Assigned task:
Write the records out once more, so that nothing differs from the original.

[Collected data entries]
________________________

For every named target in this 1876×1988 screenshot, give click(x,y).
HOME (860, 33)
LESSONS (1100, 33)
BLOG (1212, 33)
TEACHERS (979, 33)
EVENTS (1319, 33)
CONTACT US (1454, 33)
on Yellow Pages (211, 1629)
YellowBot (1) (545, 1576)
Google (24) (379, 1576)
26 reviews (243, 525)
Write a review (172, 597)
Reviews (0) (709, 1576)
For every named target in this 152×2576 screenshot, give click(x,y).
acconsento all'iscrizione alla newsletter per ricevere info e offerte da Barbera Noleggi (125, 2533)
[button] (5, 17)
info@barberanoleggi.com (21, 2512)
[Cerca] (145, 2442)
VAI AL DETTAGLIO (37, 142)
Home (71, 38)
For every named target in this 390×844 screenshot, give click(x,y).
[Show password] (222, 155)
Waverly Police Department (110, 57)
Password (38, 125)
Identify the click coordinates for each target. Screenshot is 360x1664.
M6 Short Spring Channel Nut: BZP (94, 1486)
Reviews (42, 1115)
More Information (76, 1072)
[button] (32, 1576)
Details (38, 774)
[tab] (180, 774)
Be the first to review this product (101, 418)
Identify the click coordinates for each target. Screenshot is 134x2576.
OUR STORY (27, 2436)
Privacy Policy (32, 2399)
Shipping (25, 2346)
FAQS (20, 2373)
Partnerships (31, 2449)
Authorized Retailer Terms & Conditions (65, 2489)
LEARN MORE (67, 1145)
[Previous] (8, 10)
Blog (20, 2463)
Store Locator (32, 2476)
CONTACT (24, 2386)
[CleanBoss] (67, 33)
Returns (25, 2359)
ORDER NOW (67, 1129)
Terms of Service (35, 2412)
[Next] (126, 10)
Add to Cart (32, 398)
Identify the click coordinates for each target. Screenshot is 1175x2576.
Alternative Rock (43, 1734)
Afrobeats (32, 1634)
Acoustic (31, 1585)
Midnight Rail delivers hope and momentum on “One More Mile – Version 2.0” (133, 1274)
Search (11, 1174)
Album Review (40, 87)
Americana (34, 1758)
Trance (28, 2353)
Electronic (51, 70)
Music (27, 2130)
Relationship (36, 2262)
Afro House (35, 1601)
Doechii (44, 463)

________________________

Response box:
For every named target in this 1876×1988 screenshot, give click(x,y).
HOME (860, 33)
LESSONS (1100, 33)
BLOG (1212, 33)
TEACHERS (979, 33)
EVENTS (1319, 33)
CONTACT US (1454, 33)
on Yellow Pages (211, 1629)
YellowBot (1) (545, 1576)
Google (24) (379, 1576)
26 reviews (243, 525)
Write a review (172, 597)
Reviews (0) (709, 1576)
For every named target in this 152×2576 screenshot, give click(x,y).
acconsento all'iscrizione alla newsletter per ricevere info e offerte da Barbera Noleggi (125, 2533)
[button] (5, 17)
info@barberanoleggi.com (21, 2512)
[Cerca] (145, 2442)
VAI AL DETTAGLIO (37, 142)
Home (71, 38)
For every named target in this 390×844 screenshot, give click(x,y).
[Show password] (222, 155)
Waverly Police Department (110, 57)
Password (38, 125)
Identify the click coordinates for each target. Screenshot is 360x1664.
M6 Short Spring Channel Nut: BZP (94, 1486)
Reviews (42, 1115)
More Information (76, 1072)
[button] (32, 1576)
Details (38, 774)
[tab] (180, 774)
Be the first to review this product (101, 418)
Identify the click coordinates for each target. Screenshot is 134x2576.
OUR STORY (27, 2436)
Privacy Policy (32, 2399)
Shipping (25, 2346)
FAQS (20, 2373)
Partnerships (31, 2449)
Authorized Retailer Terms & Conditions (65, 2489)
LEARN MORE (67, 1145)
[Previous] (8, 10)
Blog (20, 2463)
Store Locator (32, 2476)
CONTACT (24, 2386)
[CleanBoss] (67, 33)
Returns (25, 2359)
ORDER NOW (67, 1129)
Terms of Service (35, 2412)
[Next] (126, 10)
Add to Cart (32, 398)
Identify the click coordinates for each target. Screenshot is 1175x2576.
Alternative Rock (43, 1734)
Afrobeats (32, 1634)
Acoustic (31, 1585)
Midnight Rail delivers hope and momentum on “One More Mile – Version 2.0” (133, 1274)
Search (11, 1174)
Album Review (40, 87)
Americana (34, 1758)
Trance (28, 2353)
Electronic (51, 70)
Music (27, 2130)
Relationship (36, 2262)
Afro House (35, 1601)
Doechii (44, 463)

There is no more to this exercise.